Richard Stone, Chief Executive of the Association of Investment Companies (AIC), said: “Following publication of the FCA’s policy statement today, a number of our concerns remain. In particular, we fear the 90-day redemption notice periods will not prove sufficient, particularly in times of stressed markets. If too short, this could threaten the long-term resilience of the LTAF. It will be a challenge for managers to set adequate notice periods, especially if the structure also incorporates leverage. It is difficult to see how investors can be assured there won’t be a run on an LTAF’s liquidity when market sentiment turns negative.
“It’s good to see that wide retail distribution of LTAFs will not initially be possible. Indeed, the success of the policy as set out by the FCA hinges on the launch of products and DC pension schemes investing in them. The long-term stability of the product or wider retail engagement are not identified as success factors.

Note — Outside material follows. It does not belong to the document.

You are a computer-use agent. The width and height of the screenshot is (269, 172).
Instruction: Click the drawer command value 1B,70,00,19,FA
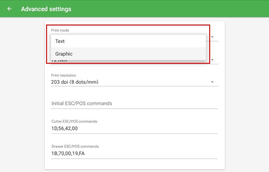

“I am concerned that the FCA is proposing a review to consider wider retail distribution as early as 2022. This is too soon. There won’t have been time for LTAFs to be tested through difficult markets. Pension schemes and other institutions can evaluate the downsides of the LTAF alongside its proposed benefits, but retail investors do not typically have the same resources or ability to assess those risks. There is a risk of investor harm if the product is not allowed to prove itself through the economic cycle.
“We are still waiting for the results of the FCA’s consultation on open-ended property funds even though it closed nearly a year ago. This shows how difficult it can be to address flaws once a product has been established. We need to be certain this won’t leave LTAF investors with similar long-term problems.
“Rules in the property sector require a fund to be suspended when there is material uncertainty over the valuation of its assets. These rules protected investors in property funds during the COVID crisis. LTAF investors, who could also have exposure to property, would benefit if the same rules were in place during inevitable future times of economic turmoil.
“Investment companies have been offering investors a tried and tested way to access long-term illiquid assets for many decades. They offer daily trading, a robust regulatory structure and independent boards of directors. Like all investments, investment companies were tested through the COVID crisis. Their resilience demonstrates the benefits of the investment company structure which we believe will continue to provide the best way for investors to avoid the risks of liquidity mismatches and suspensions.”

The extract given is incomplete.